とげぬき地蔵近くの激安衣料品店でのバイト体験

学生時代は夏休みになると小遣い稼ぎにいろんなバイトをやりました。
中でも記憶に残っているのが巣鴨のとげ抜き地蔵近くにあるとある激安衣料品店での短期バイトです。
巣鴨といえばおじいちゃんおばあちゃんとっての渋谷と言われるほど年配の方が多いのですが、
その土地柄を表すかのようにこの衣料品店は地元密着、売っている服や日用品も若者の服より圧倒的に年配者をターゲットにしたものが多いのが特徴で価格破壊以外の何ものでもない値段の安さがとても有名でした。
店内は常に品物とポップが散乱し、どうみてもディスプレイ度外視なのですが、お客の入りは不思議なほどいいという変わったお店でした。
おそらく衣料品店でありながら百均に迫るほどの価格と品数の豊富さがおじいちゃんおばあちゃんの心をわしづかみにしていたのだと思います。バイトの仕事はというと、社員から指示された品物を売店付近に点在するバックヤードに行き、破れかぶれのダンボール箱の中から探し出すという過酷なものでした。いま振り返ると売り物の管理のずさんさに閉口してしまうのですが当時はそれがさほど気になりませんでした。当然商品であるはずの服にはちょっとした汚れやほつれがあります。けれどお客からのクレームは滅多になくこれも寛容な巣鴨の町のなせる業といったところかもしれません。

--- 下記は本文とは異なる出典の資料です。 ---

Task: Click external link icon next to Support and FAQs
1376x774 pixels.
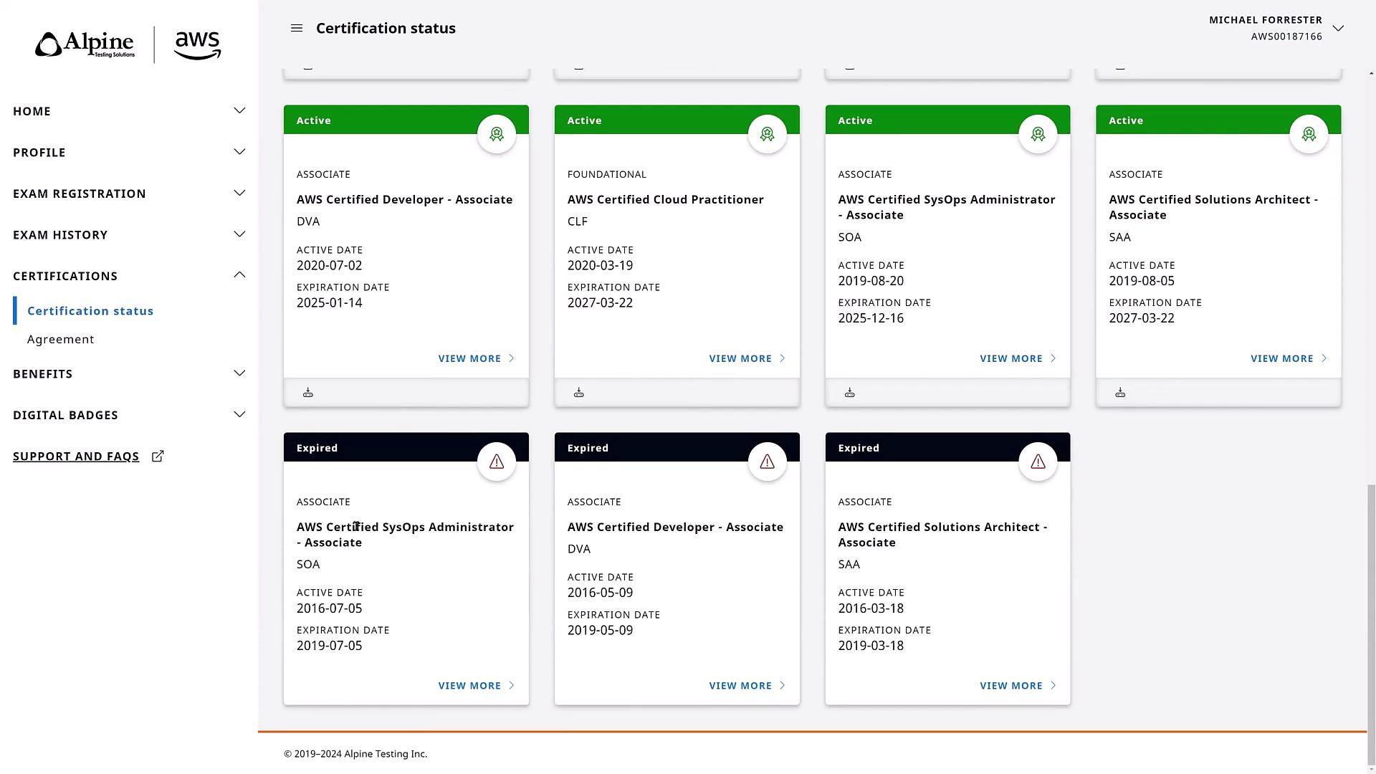Action: point(158,456)
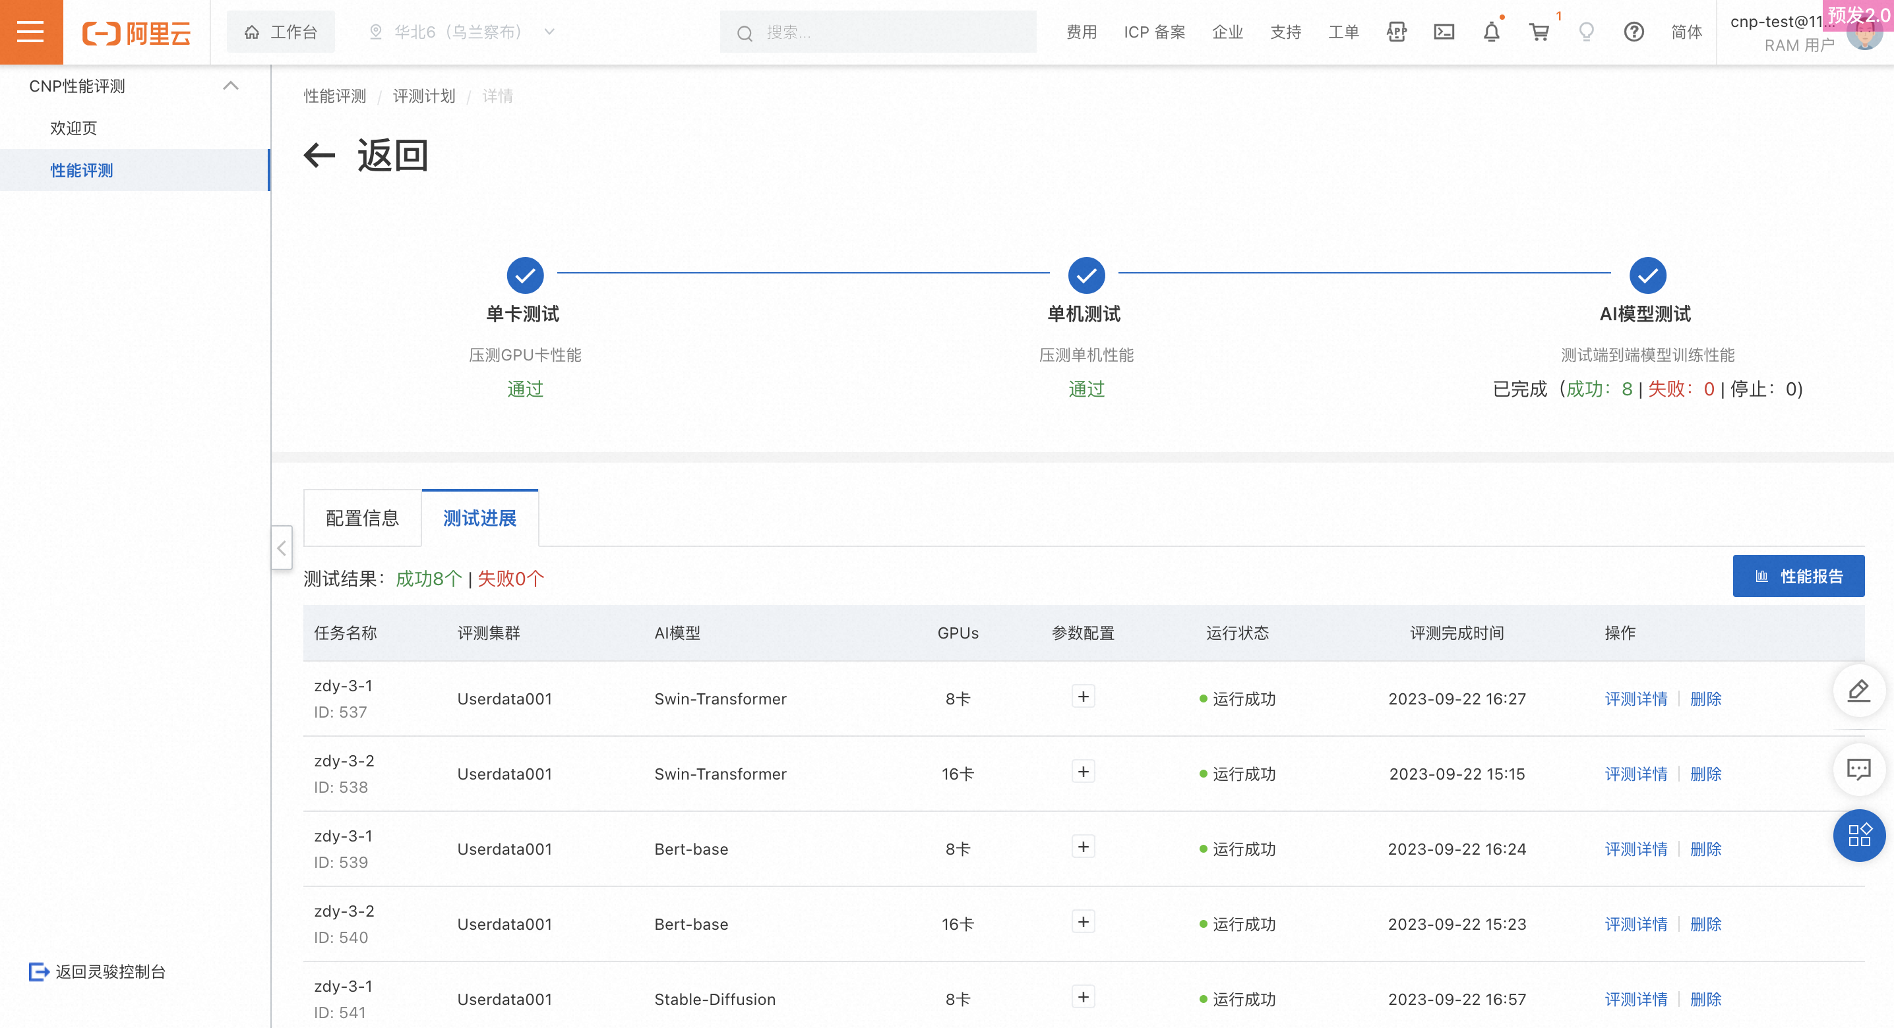
Task: Collapse the CNP性能评测 sidebar group
Action: [x=230, y=86]
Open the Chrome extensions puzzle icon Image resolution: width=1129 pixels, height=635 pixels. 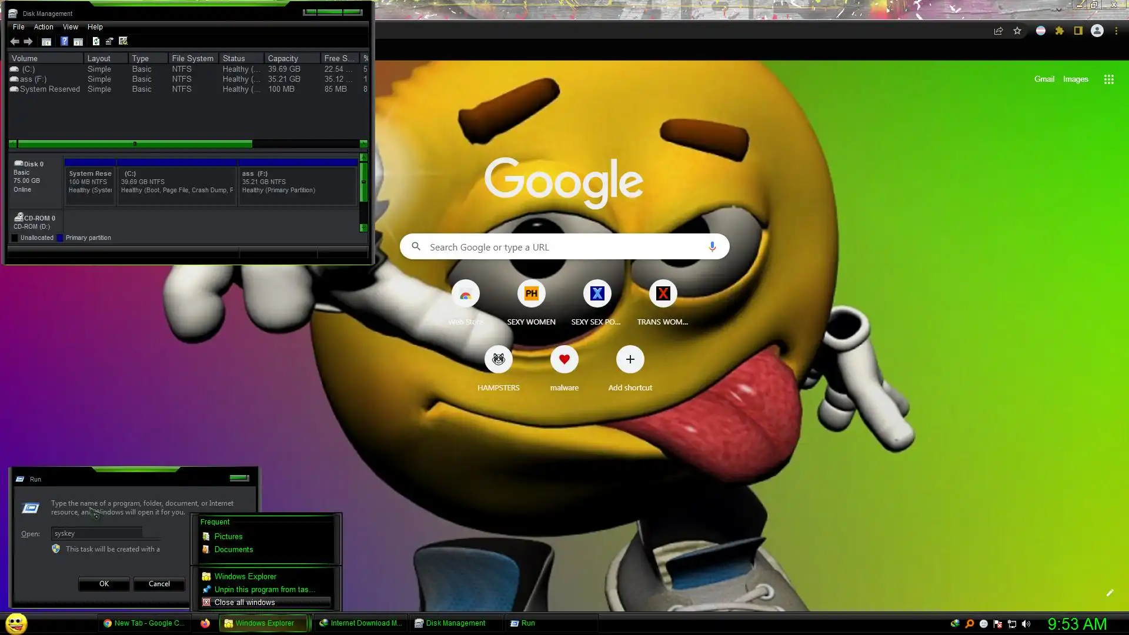click(1060, 31)
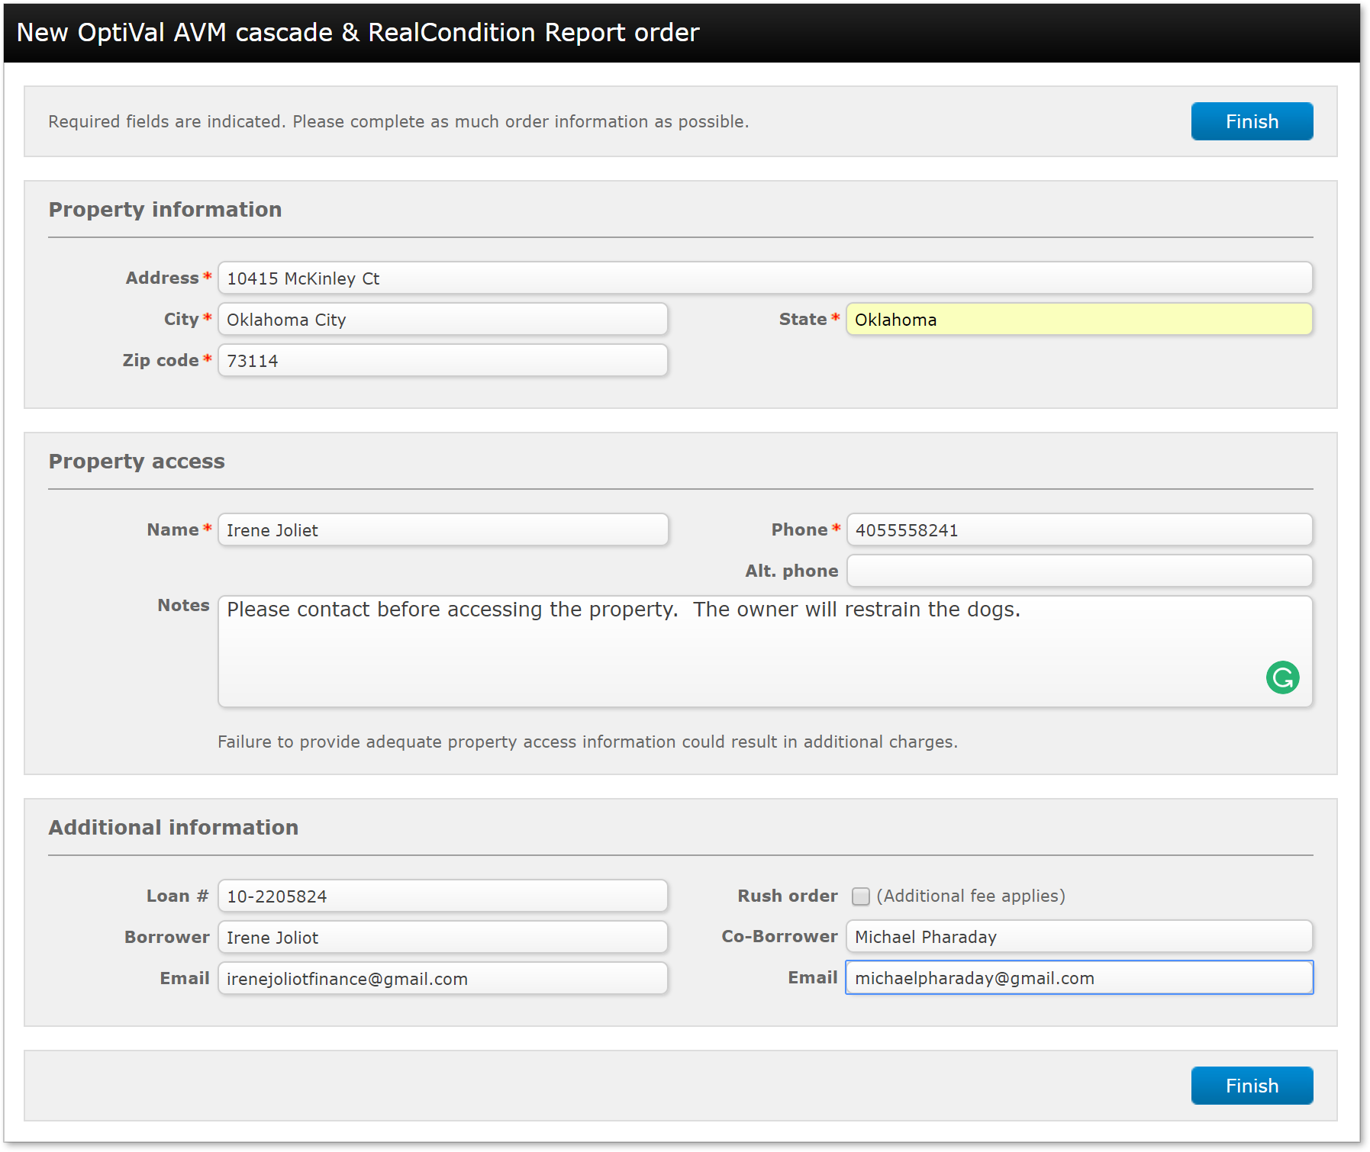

こうしたずさんな品物管理が行われているので月1の棚卸しは地獄です。社員だけでは到底手が足りず学生バイトが片っ端から動員されます。いまから10年以上も前の話ですが時給は900円。これが安かったのか高かったのかはわかりませんが、みんな嫌にならずよく二ヶ月もの休みの間働いたものだとしみじみ思います。